::: Text passage :::
Characters I couldn’t give two cents about.
No plot. No real story.
Complete mismatch on genre labeling.
Why the everloving heck was this even published?
I have 99 ways to write this review, but a ten page rant won’t be one of them. However, I do bring snark (and one image), so fair warning.
I’ll open the floor for discussion of this book with a openly-admitted bias: I’ve never read the Nightshade series by Andrea Cremer. I’ve been interested in the series for ages, just never came around to it. Some of my friends and fellow readers really like this series, others did not – I was always on the fence about it. The series crossed my radar again when I heard a news story saying that the author planned to write an adult spinoff of her YA paranormal series. At first I didn’t have the whole story, and I thought “Interesting idea, that could go well considering the fanbase could grow with the series.”
But then I realized it would be an adult erotic spinoff.
Oh. Uhh. Hmm.
“Is that really such a good idea?”
“I hear it’s not!”
“Do you really know?”
“I don’t know!”
“Do you know?”
“Do you know…?”***
***shameless Revolutionary Girl Utena reference
On a serious note, it made me more curious as to how the author would build upon the world she’d established in the Nightshade series, apart from the controversy surrounding the announcement. Maybe have the story cross appeal in adult urban fantasy successfully with erotic touches.
Sadly, this was not what happened and NOT a good idea. Not even under a penname. This is actually the first time that reading a sequel series has actually turned me off ever reading the initial series it was based upon. If the poor, convoluted writing in this book is any indication, count me out.
“Captive” felt like a YA story – with thin development of conflict, juvenile presentations and depictions of character, and little to no worldbuilding – alongside graphic depictions of sexy times just thrown in willy nilly. The two leading characters, who are supposed to be 20 somethings, feel little more like characters who act like teenagers in some fated prophecy plot that makes no sense. You’re kind of thrown into this story from the get go without any explanations as to what the terms mean, such as Guardians or Keepers, or what have you – and I’ll admit I was very confused. Not to mention put off.
But that’s far from the only offense this book had. Confusion can usually lead to clarity later on, so I followed it despite being completely lost.
::: Dataset excerpts :::
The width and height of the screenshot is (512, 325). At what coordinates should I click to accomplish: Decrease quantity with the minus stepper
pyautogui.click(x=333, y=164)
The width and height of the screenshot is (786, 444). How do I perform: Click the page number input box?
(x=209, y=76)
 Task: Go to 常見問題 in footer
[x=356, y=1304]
:::
::: Dataset excerpts :::
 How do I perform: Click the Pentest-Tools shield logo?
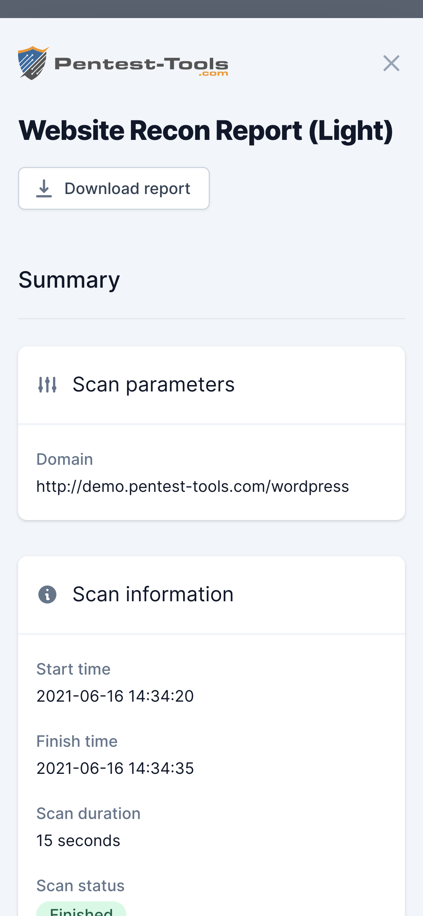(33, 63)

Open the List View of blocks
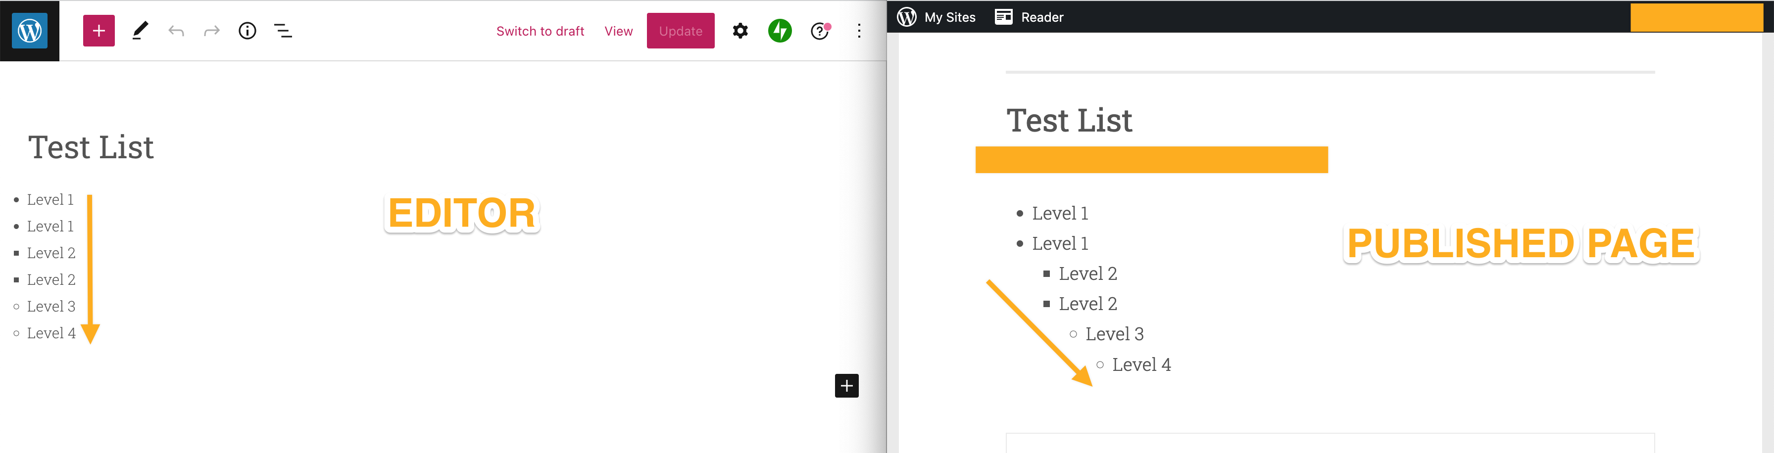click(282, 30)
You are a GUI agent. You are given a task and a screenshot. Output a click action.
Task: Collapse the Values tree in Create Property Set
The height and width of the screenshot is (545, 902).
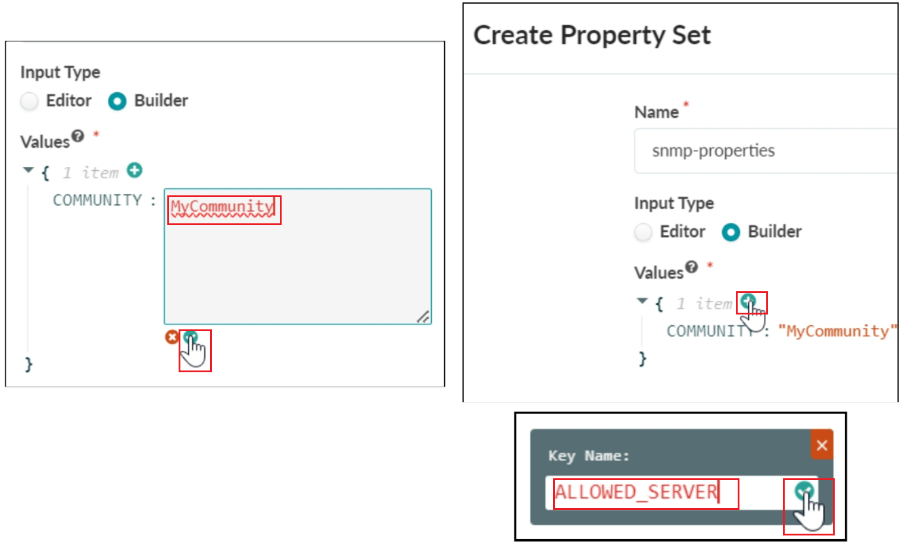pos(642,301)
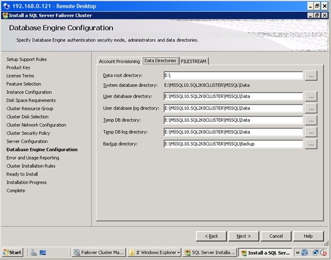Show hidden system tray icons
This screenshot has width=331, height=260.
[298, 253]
:::
### Problem statement
According to the book review, which series has the reviewer admittedly never read?

### Written solution
The Nightshade series by Andrea Cremer.